Should a picture appear anywhere in the data, omit it and copy everything else exactly.

>>>

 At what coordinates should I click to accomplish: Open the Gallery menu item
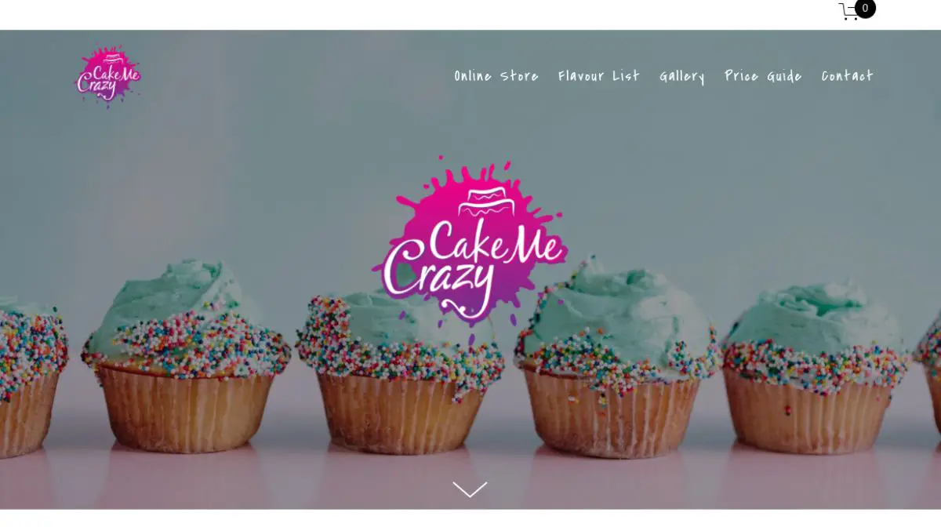(x=681, y=76)
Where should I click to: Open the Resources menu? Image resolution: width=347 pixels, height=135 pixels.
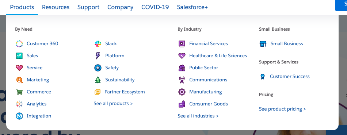(x=56, y=7)
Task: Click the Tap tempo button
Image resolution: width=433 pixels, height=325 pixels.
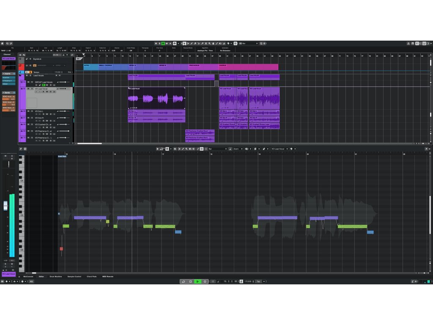Action: click(x=258, y=281)
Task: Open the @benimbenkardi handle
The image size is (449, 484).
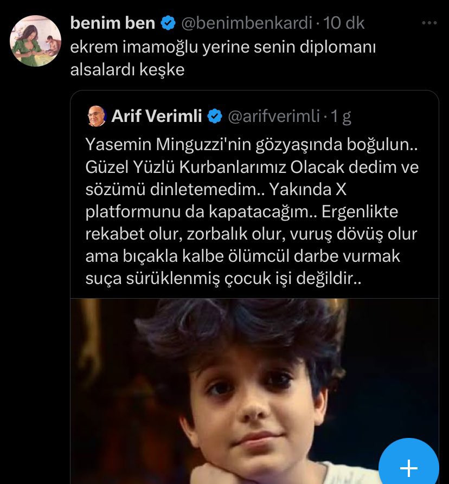Action: [x=247, y=23]
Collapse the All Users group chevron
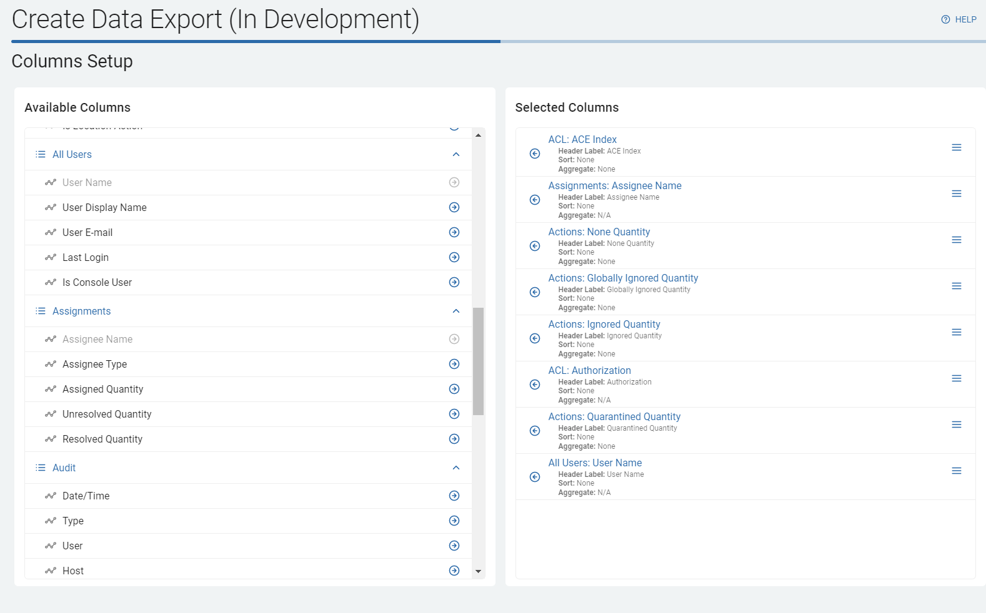This screenshot has height=613, width=986. click(x=456, y=154)
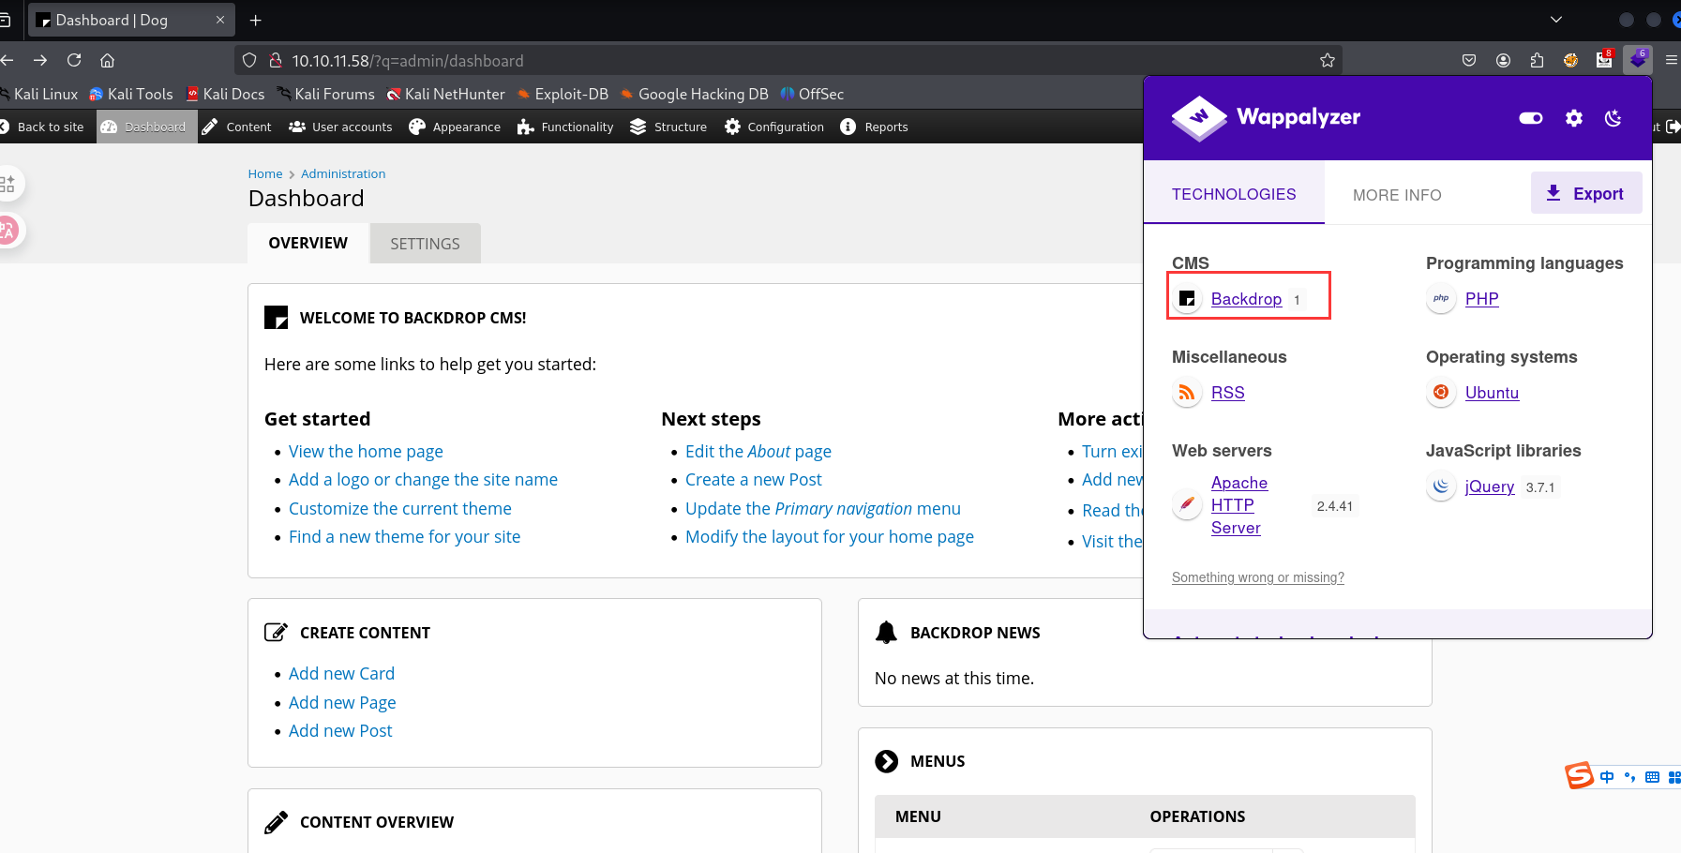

<<<

• Expected answer:
 At what coordinates should I click to accomplish: Open the Gallery menu item
(x=681, y=76)
Where should I click to: Open the Resources menu? Image resolution: width=347 pixels, height=135 pixels.
(x=56, y=7)
Task: Click the Tap tempo button
Image resolution: width=433 pixels, height=325 pixels.
Action: click(x=258, y=281)
Task: Open the @benimbenkardi handle
The image size is (449, 484).
Action: [x=247, y=23]
Collapse the All Users group chevron
This screenshot has height=613, width=986. click(x=456, y=154)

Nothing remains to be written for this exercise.